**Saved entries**
━━━━
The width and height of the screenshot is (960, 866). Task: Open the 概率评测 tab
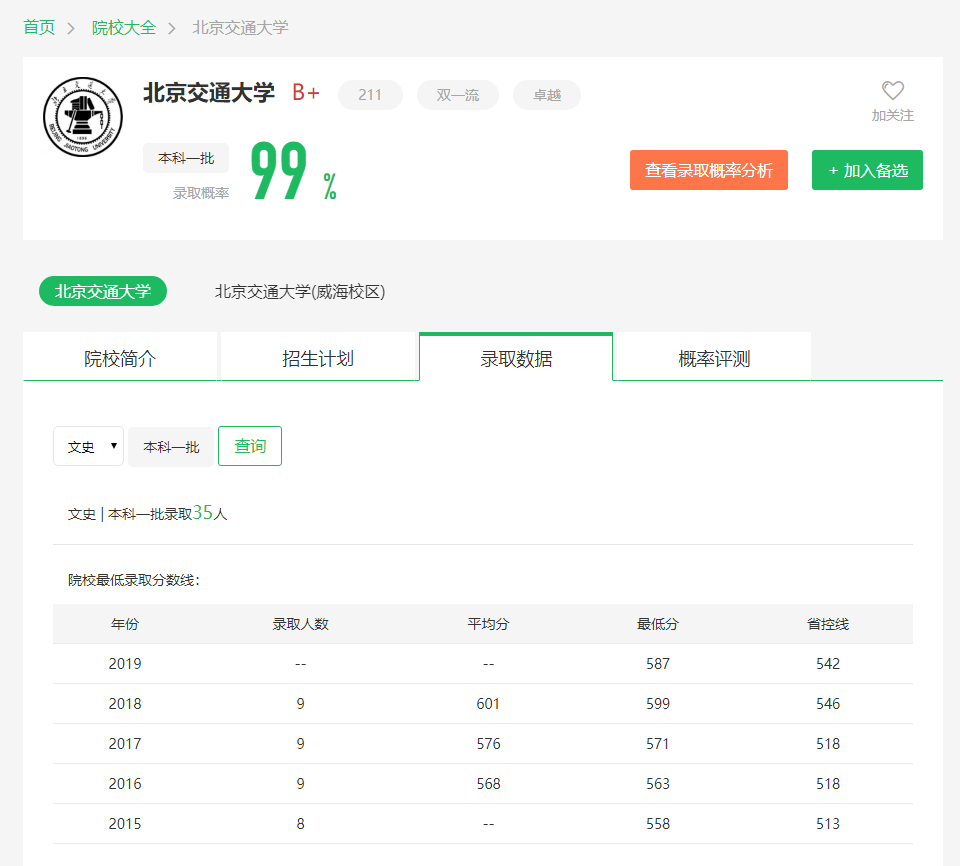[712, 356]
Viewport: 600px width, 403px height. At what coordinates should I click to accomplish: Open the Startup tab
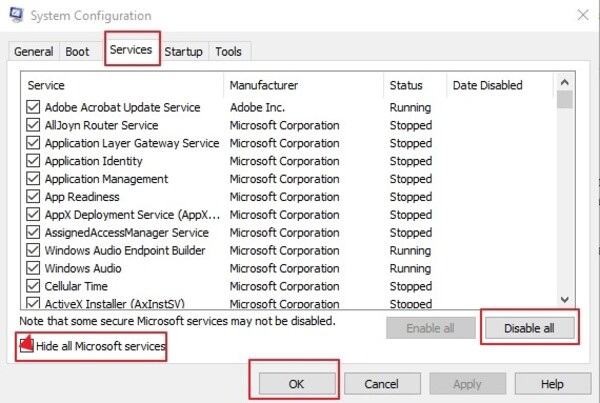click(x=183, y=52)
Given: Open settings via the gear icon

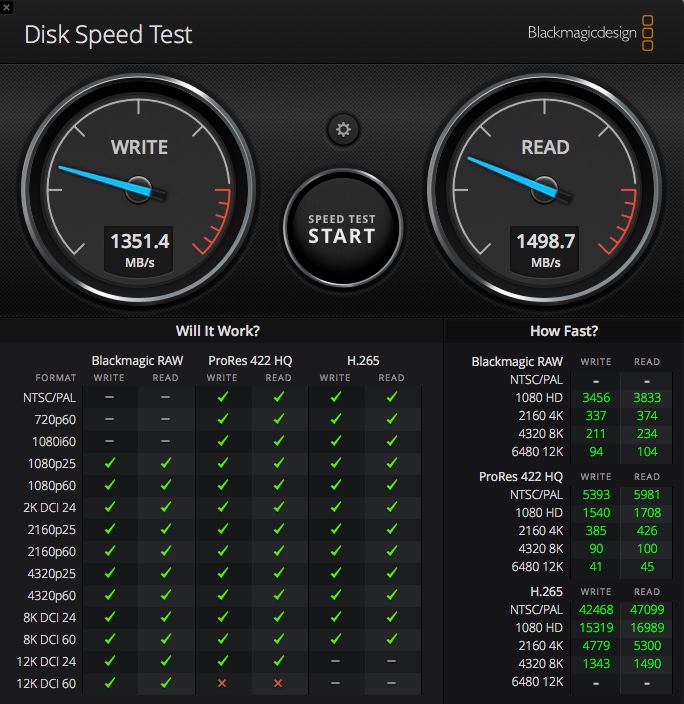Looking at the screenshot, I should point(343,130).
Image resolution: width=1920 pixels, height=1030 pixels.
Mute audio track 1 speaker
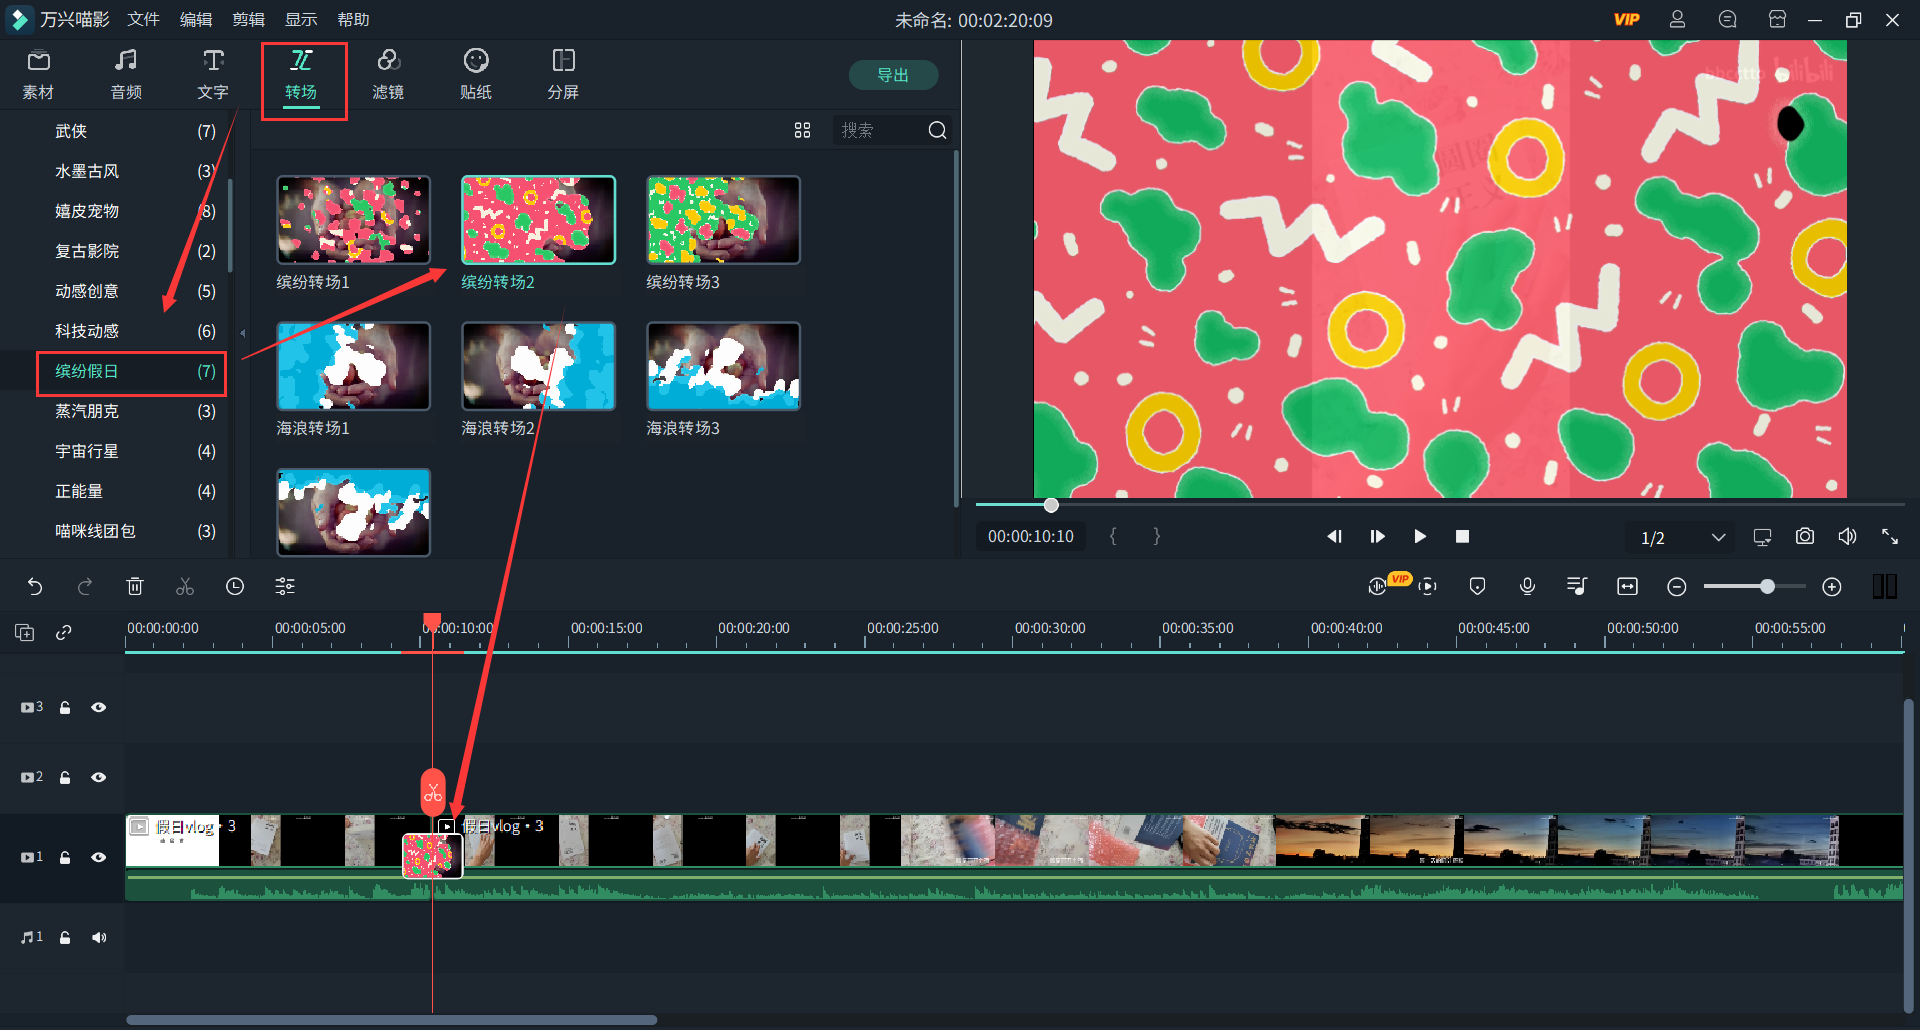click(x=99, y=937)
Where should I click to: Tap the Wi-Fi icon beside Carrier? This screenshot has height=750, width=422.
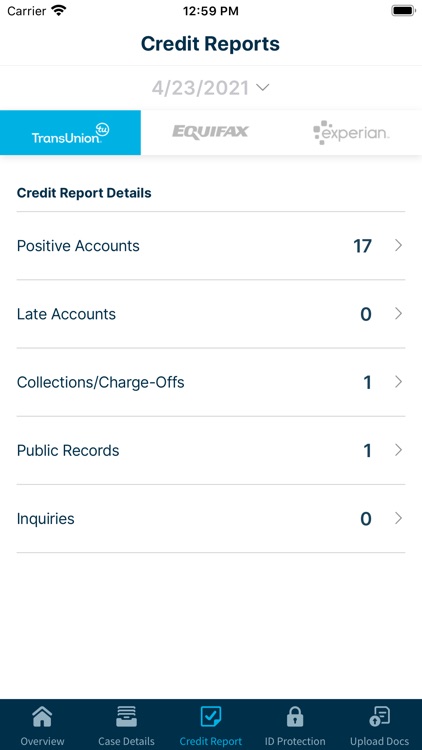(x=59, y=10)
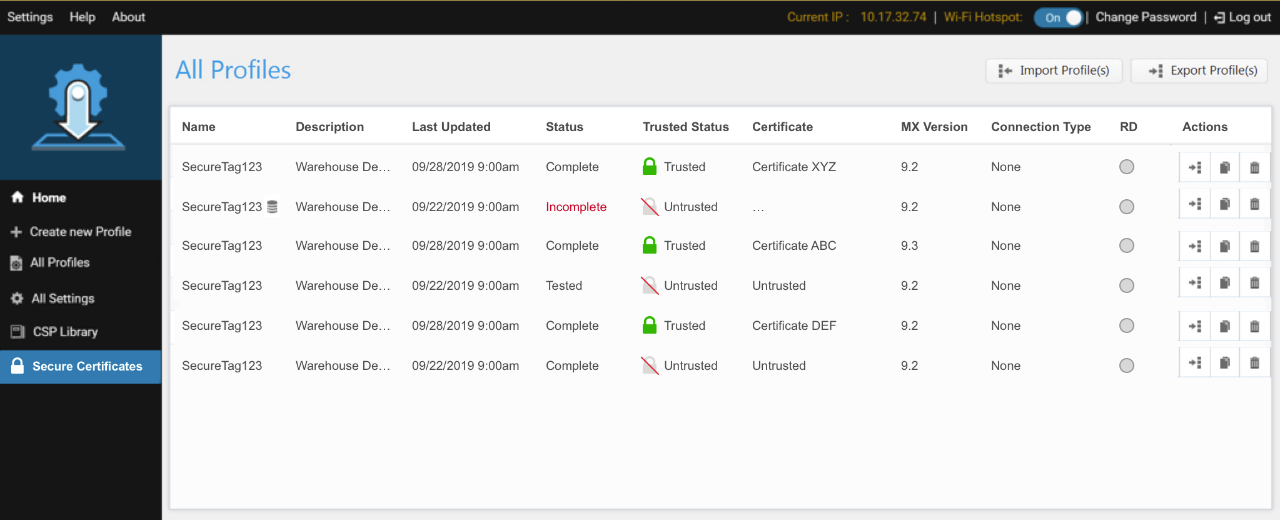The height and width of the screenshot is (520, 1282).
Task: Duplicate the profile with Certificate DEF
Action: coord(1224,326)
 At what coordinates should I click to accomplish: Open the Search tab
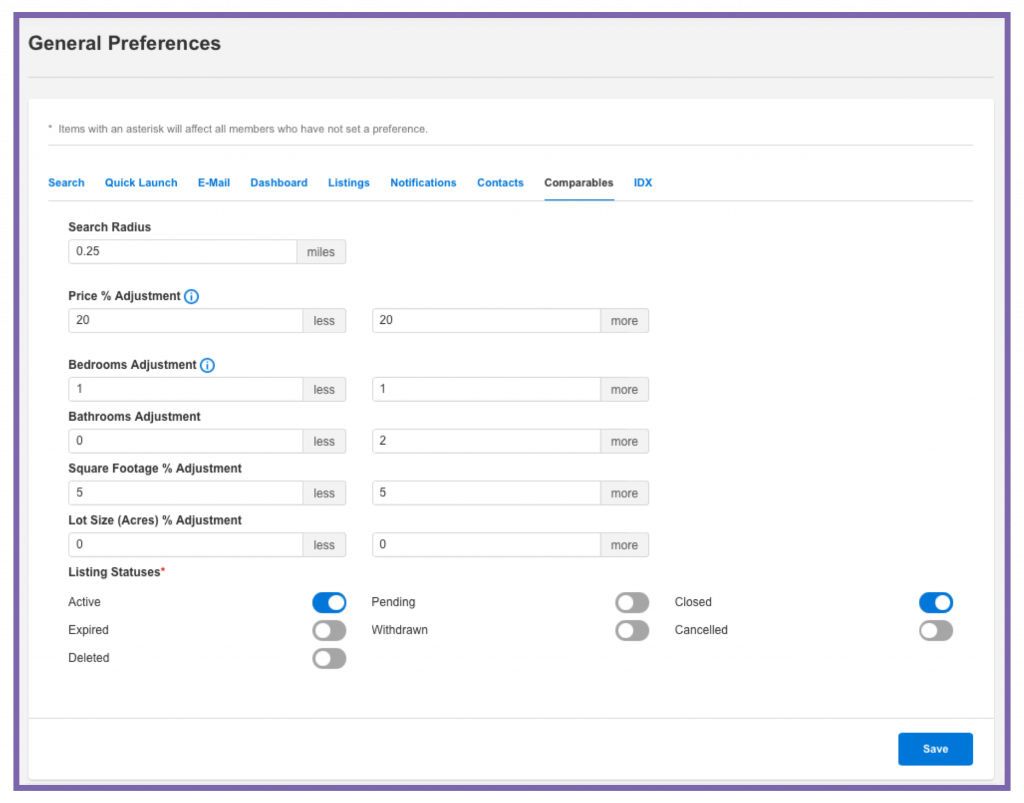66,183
━━━━
**ACTIVITY**
Write out exactly the lines from the one containing "Where should I" to the last line of the records above, both included, and leave out any pictures.

**RESPONSE**
Where should I click to: Tap the Wi-Fi icon beside Carrier? This screenshot has height=750, width=422.
(x=59, y=10)
The height and width of the screenshot is (520, 1282).
Task: Duplicate the profile with Certificate DEF
Action: coord(1224,326)
 At what coordinates should I click to accomplish: Open the Search tab
66,183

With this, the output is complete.